Your objective → Only the count should appear in your answer: how many lines of the data below contain the word "column"?

[Stored entries]

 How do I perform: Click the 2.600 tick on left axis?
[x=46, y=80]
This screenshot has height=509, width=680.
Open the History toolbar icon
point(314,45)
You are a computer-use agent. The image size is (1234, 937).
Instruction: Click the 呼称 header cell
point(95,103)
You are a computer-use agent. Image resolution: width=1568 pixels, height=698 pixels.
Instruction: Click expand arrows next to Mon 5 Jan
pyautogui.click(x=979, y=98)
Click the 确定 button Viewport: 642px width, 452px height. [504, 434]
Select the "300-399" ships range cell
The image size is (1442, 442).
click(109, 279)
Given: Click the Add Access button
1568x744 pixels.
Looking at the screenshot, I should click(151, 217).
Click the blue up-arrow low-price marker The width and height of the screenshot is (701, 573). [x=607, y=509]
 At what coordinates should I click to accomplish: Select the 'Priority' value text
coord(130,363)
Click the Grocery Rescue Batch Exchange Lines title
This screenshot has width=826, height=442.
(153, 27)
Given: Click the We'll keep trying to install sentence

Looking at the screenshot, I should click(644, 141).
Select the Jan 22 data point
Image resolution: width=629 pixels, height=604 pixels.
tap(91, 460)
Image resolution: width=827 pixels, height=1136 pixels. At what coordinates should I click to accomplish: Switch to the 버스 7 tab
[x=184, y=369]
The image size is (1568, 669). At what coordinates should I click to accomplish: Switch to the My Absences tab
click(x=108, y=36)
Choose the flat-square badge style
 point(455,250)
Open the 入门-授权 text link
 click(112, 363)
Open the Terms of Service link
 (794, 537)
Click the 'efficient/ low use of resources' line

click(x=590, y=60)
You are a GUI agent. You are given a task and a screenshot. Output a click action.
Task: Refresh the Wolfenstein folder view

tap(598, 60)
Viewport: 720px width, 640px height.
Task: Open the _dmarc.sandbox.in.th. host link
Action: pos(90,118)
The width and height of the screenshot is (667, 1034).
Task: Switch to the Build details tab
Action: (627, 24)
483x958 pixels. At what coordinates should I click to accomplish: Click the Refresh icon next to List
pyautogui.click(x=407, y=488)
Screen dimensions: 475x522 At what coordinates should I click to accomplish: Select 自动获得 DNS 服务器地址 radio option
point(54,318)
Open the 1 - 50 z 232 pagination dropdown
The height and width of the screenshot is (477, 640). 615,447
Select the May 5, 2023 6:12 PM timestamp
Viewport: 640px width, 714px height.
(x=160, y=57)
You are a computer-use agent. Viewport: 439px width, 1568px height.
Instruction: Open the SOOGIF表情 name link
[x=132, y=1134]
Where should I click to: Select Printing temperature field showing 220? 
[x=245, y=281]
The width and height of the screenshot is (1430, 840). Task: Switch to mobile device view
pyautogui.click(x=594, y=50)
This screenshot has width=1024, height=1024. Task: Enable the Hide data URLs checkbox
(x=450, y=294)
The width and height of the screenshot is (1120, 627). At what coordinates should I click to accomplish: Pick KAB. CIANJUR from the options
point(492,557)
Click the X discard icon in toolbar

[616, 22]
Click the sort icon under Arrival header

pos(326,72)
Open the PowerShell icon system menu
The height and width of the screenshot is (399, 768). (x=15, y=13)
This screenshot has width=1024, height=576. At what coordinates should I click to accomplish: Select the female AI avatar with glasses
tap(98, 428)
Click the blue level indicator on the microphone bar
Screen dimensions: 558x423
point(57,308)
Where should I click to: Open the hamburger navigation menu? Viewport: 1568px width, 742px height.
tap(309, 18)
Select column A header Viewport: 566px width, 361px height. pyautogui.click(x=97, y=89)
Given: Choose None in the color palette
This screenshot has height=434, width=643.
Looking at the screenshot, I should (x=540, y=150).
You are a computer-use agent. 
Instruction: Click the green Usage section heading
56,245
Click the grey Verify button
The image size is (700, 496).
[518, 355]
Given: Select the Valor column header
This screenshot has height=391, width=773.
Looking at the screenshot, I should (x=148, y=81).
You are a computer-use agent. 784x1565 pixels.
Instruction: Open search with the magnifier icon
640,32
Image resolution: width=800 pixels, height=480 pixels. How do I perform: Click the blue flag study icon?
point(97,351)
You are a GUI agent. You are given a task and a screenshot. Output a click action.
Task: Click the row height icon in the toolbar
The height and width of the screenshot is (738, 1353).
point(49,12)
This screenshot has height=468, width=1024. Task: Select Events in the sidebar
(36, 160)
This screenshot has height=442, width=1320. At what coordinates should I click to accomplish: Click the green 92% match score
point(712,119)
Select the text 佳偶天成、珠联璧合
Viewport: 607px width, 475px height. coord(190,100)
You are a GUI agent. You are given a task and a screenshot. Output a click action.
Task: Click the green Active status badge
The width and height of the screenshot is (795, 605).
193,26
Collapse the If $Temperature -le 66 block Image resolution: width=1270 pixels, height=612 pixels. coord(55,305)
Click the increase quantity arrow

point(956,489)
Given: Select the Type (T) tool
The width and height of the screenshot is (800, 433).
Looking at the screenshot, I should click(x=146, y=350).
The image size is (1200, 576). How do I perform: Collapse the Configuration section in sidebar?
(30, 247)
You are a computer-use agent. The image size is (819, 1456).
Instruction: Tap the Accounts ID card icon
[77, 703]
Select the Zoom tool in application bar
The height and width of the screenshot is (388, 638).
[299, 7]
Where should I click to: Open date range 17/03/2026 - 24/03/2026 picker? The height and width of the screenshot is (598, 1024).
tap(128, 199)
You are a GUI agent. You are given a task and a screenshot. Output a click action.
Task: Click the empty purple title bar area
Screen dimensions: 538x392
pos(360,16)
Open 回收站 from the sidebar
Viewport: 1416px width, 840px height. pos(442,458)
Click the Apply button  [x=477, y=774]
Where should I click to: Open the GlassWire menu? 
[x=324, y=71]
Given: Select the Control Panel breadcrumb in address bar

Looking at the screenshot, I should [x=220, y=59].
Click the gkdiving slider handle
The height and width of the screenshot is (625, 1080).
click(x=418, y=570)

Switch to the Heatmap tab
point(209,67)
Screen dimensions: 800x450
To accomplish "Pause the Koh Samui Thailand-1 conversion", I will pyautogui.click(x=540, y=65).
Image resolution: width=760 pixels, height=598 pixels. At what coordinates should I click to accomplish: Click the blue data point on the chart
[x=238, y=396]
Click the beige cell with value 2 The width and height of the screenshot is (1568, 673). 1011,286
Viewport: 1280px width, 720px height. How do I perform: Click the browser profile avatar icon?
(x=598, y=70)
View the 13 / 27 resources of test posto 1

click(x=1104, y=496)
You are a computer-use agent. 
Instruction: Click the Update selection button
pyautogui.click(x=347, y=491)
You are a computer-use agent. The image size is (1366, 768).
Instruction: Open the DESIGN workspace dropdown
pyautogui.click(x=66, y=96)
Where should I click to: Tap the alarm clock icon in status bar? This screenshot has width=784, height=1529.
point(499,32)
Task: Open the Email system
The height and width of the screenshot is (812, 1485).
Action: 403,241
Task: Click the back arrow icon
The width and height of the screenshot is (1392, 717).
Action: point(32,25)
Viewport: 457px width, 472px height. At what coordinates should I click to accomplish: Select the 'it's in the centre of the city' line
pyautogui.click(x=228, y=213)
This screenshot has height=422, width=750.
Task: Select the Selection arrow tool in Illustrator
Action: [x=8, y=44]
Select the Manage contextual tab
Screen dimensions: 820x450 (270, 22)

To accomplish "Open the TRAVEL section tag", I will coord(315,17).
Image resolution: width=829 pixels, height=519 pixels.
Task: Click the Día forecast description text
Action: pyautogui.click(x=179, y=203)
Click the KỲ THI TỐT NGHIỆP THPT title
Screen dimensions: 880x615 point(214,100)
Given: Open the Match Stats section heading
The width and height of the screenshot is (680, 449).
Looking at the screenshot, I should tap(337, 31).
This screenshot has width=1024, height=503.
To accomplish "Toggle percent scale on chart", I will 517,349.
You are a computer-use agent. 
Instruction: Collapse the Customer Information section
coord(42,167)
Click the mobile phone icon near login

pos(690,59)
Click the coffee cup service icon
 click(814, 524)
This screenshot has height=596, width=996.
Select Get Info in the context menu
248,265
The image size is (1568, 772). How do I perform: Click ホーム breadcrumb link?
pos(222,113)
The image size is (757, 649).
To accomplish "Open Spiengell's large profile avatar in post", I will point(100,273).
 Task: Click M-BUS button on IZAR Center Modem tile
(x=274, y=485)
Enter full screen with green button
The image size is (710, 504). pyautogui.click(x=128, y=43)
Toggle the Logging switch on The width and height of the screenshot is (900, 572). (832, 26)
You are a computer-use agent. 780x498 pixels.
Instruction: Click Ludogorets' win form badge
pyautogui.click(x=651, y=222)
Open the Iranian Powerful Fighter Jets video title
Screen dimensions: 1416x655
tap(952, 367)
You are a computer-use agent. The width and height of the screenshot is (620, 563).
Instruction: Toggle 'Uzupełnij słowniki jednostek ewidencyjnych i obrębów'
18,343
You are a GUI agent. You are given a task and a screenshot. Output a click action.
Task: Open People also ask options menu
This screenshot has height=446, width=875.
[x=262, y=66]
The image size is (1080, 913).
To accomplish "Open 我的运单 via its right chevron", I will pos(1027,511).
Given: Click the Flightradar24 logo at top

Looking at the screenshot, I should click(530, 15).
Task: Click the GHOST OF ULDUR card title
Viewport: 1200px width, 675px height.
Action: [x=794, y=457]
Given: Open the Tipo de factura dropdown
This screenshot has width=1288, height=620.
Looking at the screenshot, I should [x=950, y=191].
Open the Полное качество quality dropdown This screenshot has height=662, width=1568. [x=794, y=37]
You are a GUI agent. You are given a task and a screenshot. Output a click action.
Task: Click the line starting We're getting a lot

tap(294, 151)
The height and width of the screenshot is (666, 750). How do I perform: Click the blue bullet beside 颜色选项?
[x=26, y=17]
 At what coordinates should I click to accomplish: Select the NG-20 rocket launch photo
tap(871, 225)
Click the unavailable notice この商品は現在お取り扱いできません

Completed task → 2